Pixel coordinate grounding data:
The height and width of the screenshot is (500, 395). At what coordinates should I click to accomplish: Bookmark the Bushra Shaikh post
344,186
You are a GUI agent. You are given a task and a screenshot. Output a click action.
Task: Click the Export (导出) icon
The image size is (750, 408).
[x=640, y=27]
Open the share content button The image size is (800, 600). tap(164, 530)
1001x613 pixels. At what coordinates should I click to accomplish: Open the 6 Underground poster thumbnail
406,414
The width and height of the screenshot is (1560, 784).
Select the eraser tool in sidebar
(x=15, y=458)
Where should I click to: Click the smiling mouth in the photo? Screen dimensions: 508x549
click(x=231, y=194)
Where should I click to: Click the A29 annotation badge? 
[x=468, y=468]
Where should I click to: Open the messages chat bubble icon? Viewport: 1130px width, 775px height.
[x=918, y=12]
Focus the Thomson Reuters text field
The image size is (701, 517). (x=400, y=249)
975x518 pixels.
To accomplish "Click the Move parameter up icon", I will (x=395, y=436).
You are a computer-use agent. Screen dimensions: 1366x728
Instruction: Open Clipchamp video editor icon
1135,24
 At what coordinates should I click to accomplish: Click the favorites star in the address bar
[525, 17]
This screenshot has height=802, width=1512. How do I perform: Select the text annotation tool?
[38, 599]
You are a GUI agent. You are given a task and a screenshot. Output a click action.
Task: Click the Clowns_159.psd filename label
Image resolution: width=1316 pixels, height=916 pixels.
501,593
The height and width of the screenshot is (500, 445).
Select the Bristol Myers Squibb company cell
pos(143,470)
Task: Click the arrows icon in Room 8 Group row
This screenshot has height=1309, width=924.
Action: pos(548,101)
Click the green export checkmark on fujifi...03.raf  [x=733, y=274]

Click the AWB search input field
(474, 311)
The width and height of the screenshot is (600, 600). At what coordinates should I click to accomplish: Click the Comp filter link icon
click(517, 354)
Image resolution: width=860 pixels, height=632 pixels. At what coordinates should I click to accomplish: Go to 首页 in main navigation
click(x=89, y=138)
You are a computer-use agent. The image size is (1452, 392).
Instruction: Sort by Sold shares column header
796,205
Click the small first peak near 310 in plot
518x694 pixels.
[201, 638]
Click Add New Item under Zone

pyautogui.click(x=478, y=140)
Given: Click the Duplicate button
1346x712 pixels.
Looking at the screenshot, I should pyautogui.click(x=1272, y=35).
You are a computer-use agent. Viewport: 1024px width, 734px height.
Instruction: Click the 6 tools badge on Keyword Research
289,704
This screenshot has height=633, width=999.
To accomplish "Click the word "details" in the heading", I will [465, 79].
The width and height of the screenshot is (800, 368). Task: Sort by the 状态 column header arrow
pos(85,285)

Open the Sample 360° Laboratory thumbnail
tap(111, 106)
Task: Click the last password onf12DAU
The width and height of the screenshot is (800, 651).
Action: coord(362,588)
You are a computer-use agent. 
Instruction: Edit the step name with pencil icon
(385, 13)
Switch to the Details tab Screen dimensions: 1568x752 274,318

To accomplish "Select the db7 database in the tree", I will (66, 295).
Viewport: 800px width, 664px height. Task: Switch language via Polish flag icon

Work instruction —
Write all of the data above again, exactly as given.

Exercise response —
The height and width of the screenshot is (500, 395). At what coordinates should I click to accomplish: Bookmark the Bushra Shaikh post
344,186
You are a GUI agent. You are given a task and a screenshot. Output a click action.
Task: Click the Export (导出) icon
The image size is (750, 408).
[x=640, y=27]
Open the share content button The image size is (800, 600). tap(164, 530)
1001x613 pixels. At what coordinates should I click to accomplish: Open the 6 Underground poster thumbnail
406,414
The width and height of the screenshot is (1560, 784).
Select the eraser tool in sidebar
(x=15, y=458)
Where should I click to: Click the smiling mouth in the photo? Screen dimensions: 508x549
click(x=231, y=194)
Where should I click to: Click the A29 annotation badge? 
[x=468, y=468]
Where should I click to: Open the messages chat bubble icon? Viewport: 1130px width, 775px height.
[x=918, y=12]
Focus the Thomson Reuters text field
The image size is (701, 517). (x=400, y=249)
975x518 pixels.
To accomplish "Click the Move parameter up icon", I will (x=395, y=436).
You are a computer-use agent. Screen dimensions: 1366x728
Instruction: Open Clipchamp video editor icon
1135,24
 At what coordinates should I click to accomplish: Click the favorites star in the address bar
[525, 17]
This screenshot has height=802, width=1512. How do I perform: Select the text annotation tool?
[38, 599]
You are a GUI agent. You are given a task and a screenshot. Output a click action.
Task: Click the Clowns_159.psd filename label
Image resolution: width=1316 pixels, height=916 pixels.
501,593
The height and width of the screenshot is (500, 445).
Select the Bristol Myers Squibb company cell
pos(143,470)
Task: Click the arrows icon in Room 8 Group row
This screenshot has height=1309, width=924.
Action: pos(548,101)
Click the green export checkmark on fujifi...03.raf  [x=733, y=274]

Click the AWB search input field
(474, 311)
The width and height of the screenshot is (600, 600). At what coordinates should I click to accomplish: Click the Comp filter link icon
click(517, 354)
Image resolution: width=860 pixels, height=632 pixels. At what coordinates should I click to accomplish: Go to 首页 in main navigation
click(x=89, y=138)
You are a computer-use agent. The image size is (1452, 392).
Instruction: Sort by Sold shares column header
796,205
Click the small first peak near 310 in plot
518x694 pixels.
[201, 638]
Click Add New Item under Zone

pyautogui.click(x=478, y=140)
Given: Click the Duplicate button
1346x712 pixels.
Looking at the screenshot, I should pyautogui.click(x=1272, y=35).
You are a computer-use agent. Viewport: 1024px width, 734px height.
Instruction: Click the 6 tools badge on Keyword Research
289,704
This screenshot has height=633, width=999.
To accomplish "Click the word "details" in the heading", I will [465, 79].
The width and height of the screenshot is (800, 368). Task: Sort by the 状态 column header arrow
pos(85,285)

Open the Sample 360° Laboratory thumbnail
tap(111, 106)
Task: Click the last password onf12DAU
The width and height of the screenshot is (800, 651).
Action: coord(362,588)
You are a computer-use agent. 
Instruction: Edit the step name with pencil icon
(385, 13)
Switch to the Details tab Screen dimensions: 1568x752 274,318

To accomplish "Select the db7 database in the tree", I will (66, 295).
Viewport: 800px width, 664px height. Task: Switch language via Polish flag icon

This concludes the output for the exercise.